Court Opinion

ID: 4722199
Source: CourtListenerOpinion
Date Created: 2021-08-12 02:37:21.637414+00
Date Added: 2024-06-11T08:07:41.076699
License: Public Domain

Mitchell, J.
— The plaintiff instituted this action against the H. I. S. Motor Company, a corporation, to rescind a contract of purchase of two thousand shares *413of the capital stock of the corporation, known as treasury stock, and to recover the sum of $10,000 paid therefor, together with interest. The action was based on fraud. The sale of the stock was made through an agent of the corporation acting under an agreement that the corporation would pay all the cost of printing an advertising prospectus to be distributed by the agent among prospective purchasers of stock, and to pay the agént sixty per cent of the amounts received from purchasers from the sales of stock as commission for his services. The decision of the trial court was that plaintiff had been defrauded and was entitled to relief, but that as the corporation in its contract with its agent had agreed to pay sixty per cent commission, judgment was allowed only to the extent of the remaining forty per cent, amounting to $4,000 and interest. The plaintiff has appealed, contending for a judgment for the full amount of $10,000 and interest.
Appellant’s contention must prevail. A clear and concise statement of the rule in cases of this kind is found in 2 Pomeroy, Equity Jurisprudence (4th ed.), § 910, as follows:
“The fundamental theory upon which equity acts is that of restoration, — of restoring the defrauded party primarily, and the fraudulent party as a necessary incident, to the position which they occupied before the fraud was committed. Assuming that the transaction ought not to have taken place, the court proceeds as though it had not taken place, and returns the parties to that situation.”
Or, as was said in the case of Neblett v. MacFarland, 92 U. S. 101, 23 L. Ed. 471:
“The court proceeds on the principle, that, as the transaction ought never to have taken place, the parties are to be placed as far as possible in the situation *414in which they would have stood if there had never been any such transaction. Bellamy v. Sabine, 2 Phil. 425; Samy v. King, 5 H. L. 627; W. B. of Scotland v. Addie, L. R. 1 Scotch App. Cas. 162; Gatley v. Newell, 9 Ind. 572; Johnson v. Jones, 13 Sm. & M. 580; Kerr on Fraud, 335, 343. This is, no doubt, the general rule.”

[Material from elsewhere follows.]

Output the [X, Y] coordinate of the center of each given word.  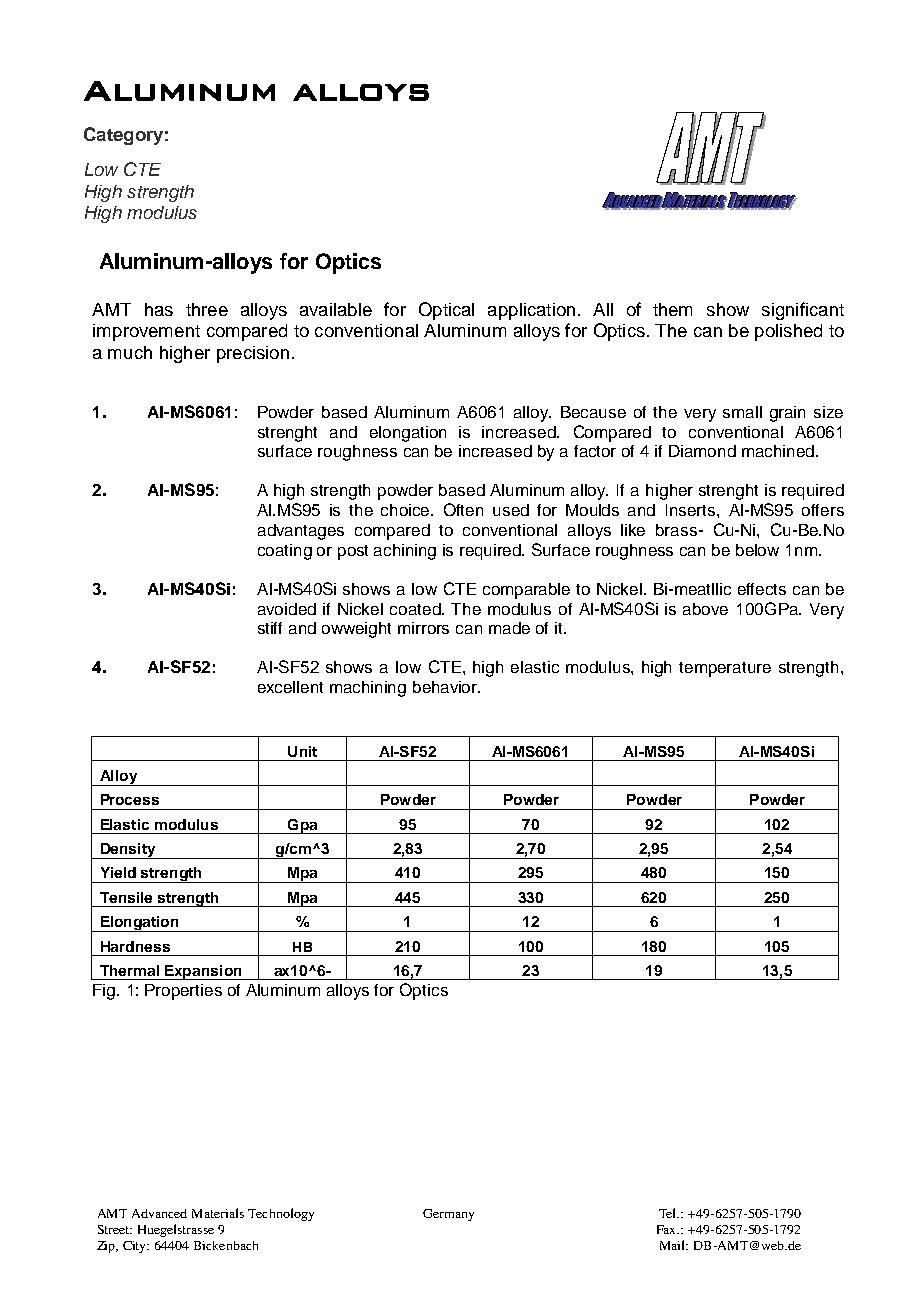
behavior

This rule was observed and followed in our cases of Jackson v. White, 104 Wash. 643, 177 Pac. 667, and Jones v. Grove, 76 Wash. 19, 135 Pac. 488. We have not been favored with any appearance in this court on behalf of the respondent, but it is suggested in appellant’s argument that possibly the trial court was influenced in its conclusion by the case of Bowe v. Provident Loan Corporation, 120 Wash. 574, 208 Pac. 22. That case, however, is not in point and is easily distinguishable from this. In that case the vendor fixed a price it was to receive for its stock, and the agent who handled it was to have, not a commission, but a profit of all he could get over that amount. The vendor was by no means entitled to receive an amount in excess of the price it fixed, which was the amount the vendor was required by the decision to repay to the defrauded purchaser. In the present case, the respondent fixed the price of the stock as that at which it was sold. The appellant subscribed in writing, on a subscription blank of the corporation, for two thousand shares at $5 per share, executed and delivered her interest bearing notes in the sum of $10,-000, payable to the corporation, and thereafter paid the notes. The equitable principle involved here must not be successfully challenged by any consideration of expense the vendor incurred in perpetrating the fraud. Surely, as against appellant’s rights, the respondent would not be permitted to charge any of the cost of printing the advertising prospectus that was used by its agent in inducing the sale, nor a pro*415portionate share of any of the other expense of its business. Those are the burdens of the respondent that in no way concern the appellant, else we drift into a position wholly inconsistent with the theory of restoration — of putting the purchaser in the situation in which she would have stood had there never been any such transaction.
Suppose the situation was reversed and the plaintiff sought rescission by offering to restore what she had received, less expenses that she had incurred in the transaction. Her suit would be dismissed. In the case of Wood v. Nichols, 6 Wash. 96, 32 Pac. 1055, 35 Pac. 140, we held, in an action to obtain a reconveyance of land on the ground of fraudulent misrepresentation, that a tender of the purchase price, less a commission of $100 paid an agent negotiating the sale, he being the agent of the party seeking rescission, is not sufficient to uphold the action. That is the principle involved in the present case and which has not found expression in the judgment entered.
Reversed, and remanded with directions to the superior court to enter judgment for the appellant and against the respondent in the sum of $10,000 and interest.
• Main, O. J., Holcomb, Bridges, and Mackintosh, JJ., concur.